Posted by Claudia Grazioso on November 16, 2011
It was not the ideal birth you’d hoped for. After nine months of pregnancy and happy anticipation, your child was born and looked maybe a little bluish. At first, you told yourself that this might be kind of normal. Then the medical staff gets concerned, which terrifies you. They point to the fact that your infant has a rapid heartbeat, or perhaps is making grunting sounds when he or she tries to breathe, or is in clear respiratory distress. They finally give a name to your fear, and it’s PPHN, or Persistent Pulmonary Hypertension of the Newborn.
The next few weeks are a blur, as your child is treated, most likely in the NICU, for PPHN. Thankfully, because we now know so much more about this condition, his or her chances of survival are much better than they were even a short time ago. And your child makes it through. You get to go home and raise your child normally… almost. If your child was born with PPHN, there are a few things you should be extra vigilant about as you go forward, especially in the first two years of his or her life.
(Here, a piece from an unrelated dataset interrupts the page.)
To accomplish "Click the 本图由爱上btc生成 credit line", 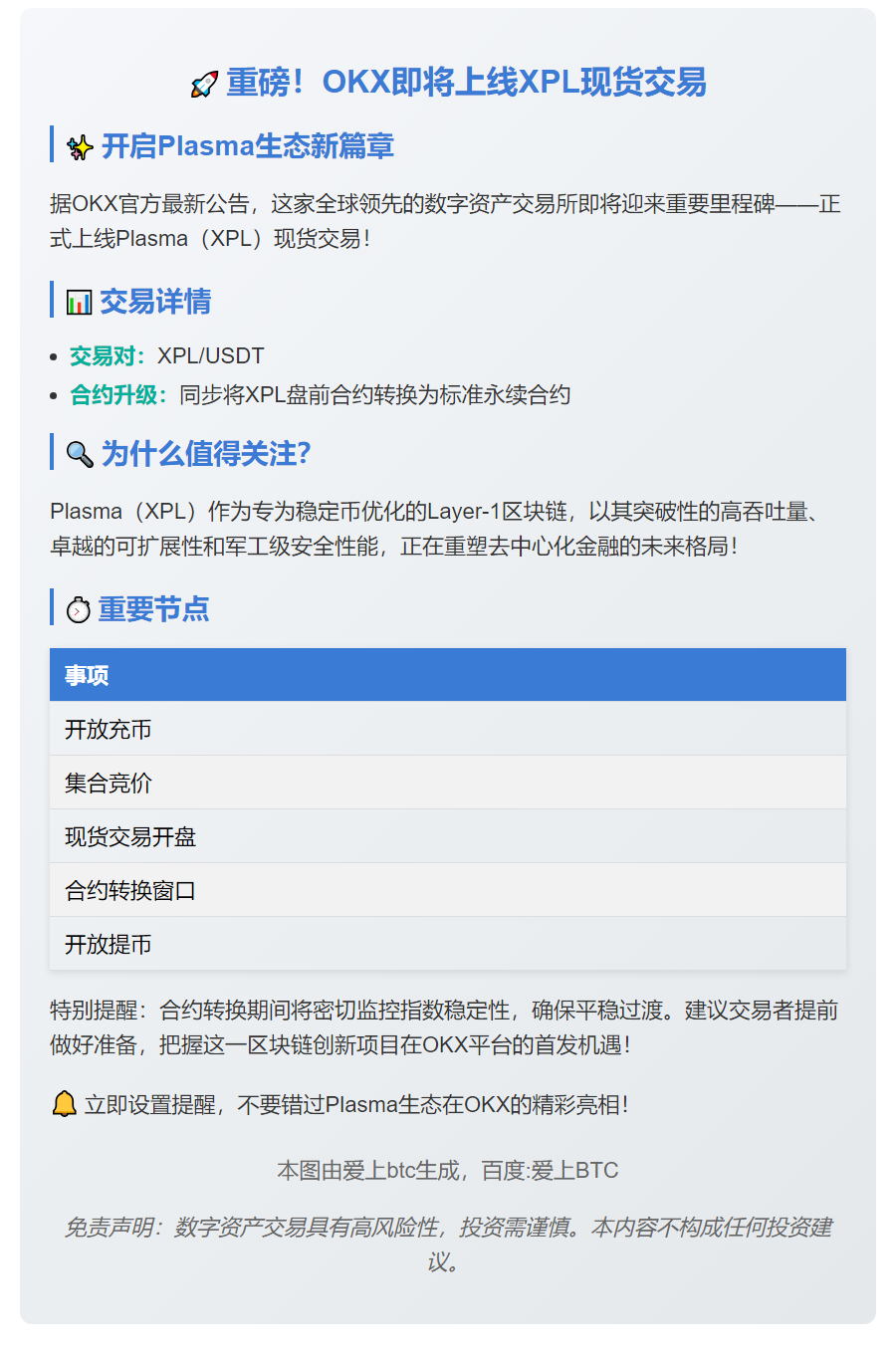I will pos(448,1170).
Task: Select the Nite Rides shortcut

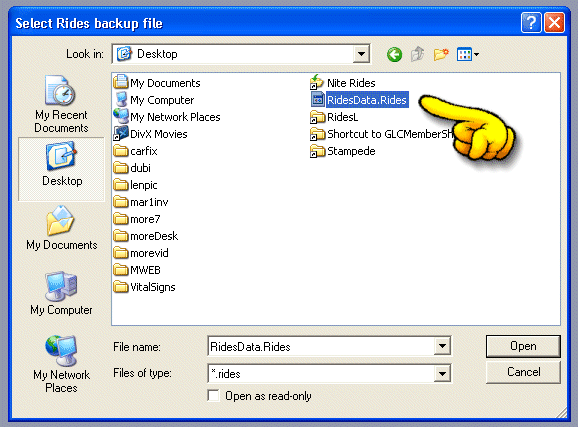Action: tap(343, 83)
After your child has beaten PPHN, he or she might experience feeding problems for a while. A specially-trained speech therapist might be able to help your infant learn to eat normally again. Also, after they’ve fully recovered from PPHN, have your baby’s nervous system checked. A neurologist might even want to perform an MRI or a CT scan of the brain to assess whether there was any damage or injury due to lack of oxygen. Some estimates suggest that up to 25 percent of children born with PPHN have some neurological or developmental delays or difficulties. The sooner you know of a problem, the faster you can get the appropriate help and therapy, which will make your child’s chances at a normal and healthy life even better.
Finally, be sure to have your child’s hearing checked regularly through the first two years. Some experts even suggest having another full hearing and developmental evaluation done before he or she begins school. Many children born with PPHN have been reported to have late onset hearing problems. Be sure to check them regularly so you can get them the therapy they might need.
Thankfully, PPHN is a rare disorder, but if you take antidepressants during your pregnancy, especially SSRIs like Prozac, your infant’s chances of having this condition go up significantly. If you are pregnant and battling depression or anxiety, talk to your doctor about treatment that is safe for you and your baby.